Reading text>
## start

Vision, Mission, and Covenant: Creating a Future Together 78
• Place a vision, mission, and covenant bowl in the meeting house. Ask
people to bring objects, thoughts, or whatever symbols express their
values, and place them in the bowl. Over time, begin to collect the
results, and write them up or display them for use in a special
celebration.
• Make a banner or collage that represents the group’s understanding of
the vision, mission, and covenant. If each small group does so, these
banners can be brought together for a celebration at the conclusion of
the overall process.
• Ask people to make a clay representation of what they mean by vision,
mission, and covenant. Ask people to share their models.
• Group people together to create collages that represent the vision,
mission, and covenant with used magazines and other art supplies.
Display these collages, perhaps along with written explanations if the
deeper meanings aren’t immediately accessible.
• Gather people to act out, model, or stage the vision, mission, and
covenant to make them come alive in reality. This allows for people
who learn best by movement to be engaged in the process.
• Enlist the aid of artists, poets, musicians, and others to give creative
expression to the vision, mission, and covenant. Someone might write
new words to a hymn, compose a song, write a poem, or make a
painting. All of these creations can be used in celebration.
• Create a videotape of vision, mission, and covenant, perhaps using
comments from the small groups, songs, poems, and so on. The
videotapes can be shared with the congregation and retained for
future use, such as orienting new members or recalling the process.

## end

Dataset section>
## start

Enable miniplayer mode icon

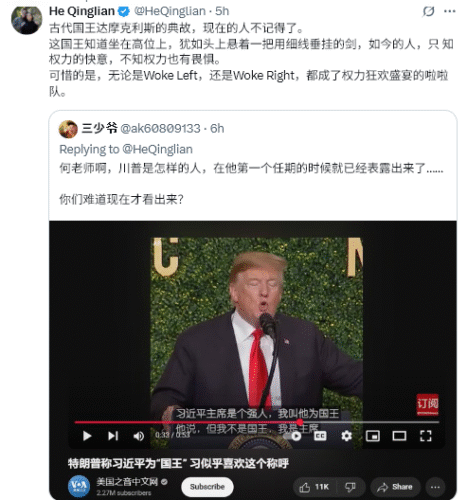pos(373,436)
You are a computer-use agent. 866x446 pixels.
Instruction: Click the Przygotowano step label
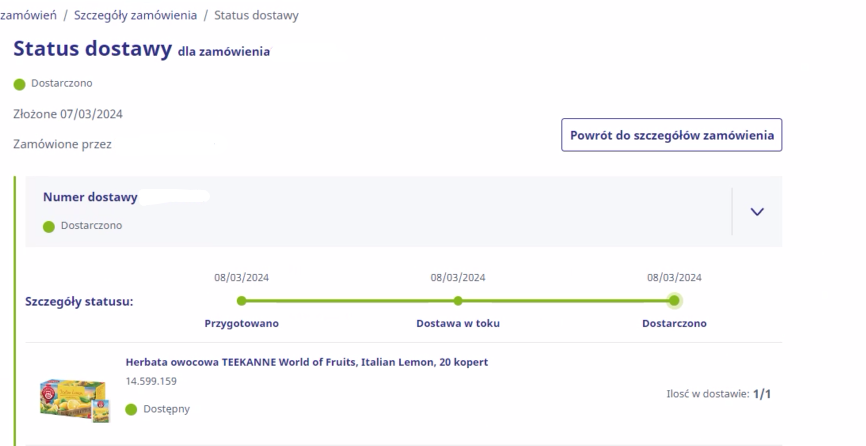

## end

Can you return, word for word, the part of the vision, mission, and covenant text that opens with the words containing "Display these collages, perhaps" and closes with "used in celebration."? The lines are separate from the vision, mission, and covenant text.

Reply to the task>
Display these collages, perhaps along with written explanations if the
deeper meanings aren’t immediately accessible.
• Gather people to act out, model, or stage the vision, mission, and
covenant to make them come alive in reality. This allows for people
who learn best by movement to be engaged in the process.
• Enlist the aid of artists, poets, musicians, and others to give creative
expression to the vision, mission, and covenant. Someone might write
new words to a hymn, compose a song, write a poem, or make a
painting. All of these creations can be used in celebration.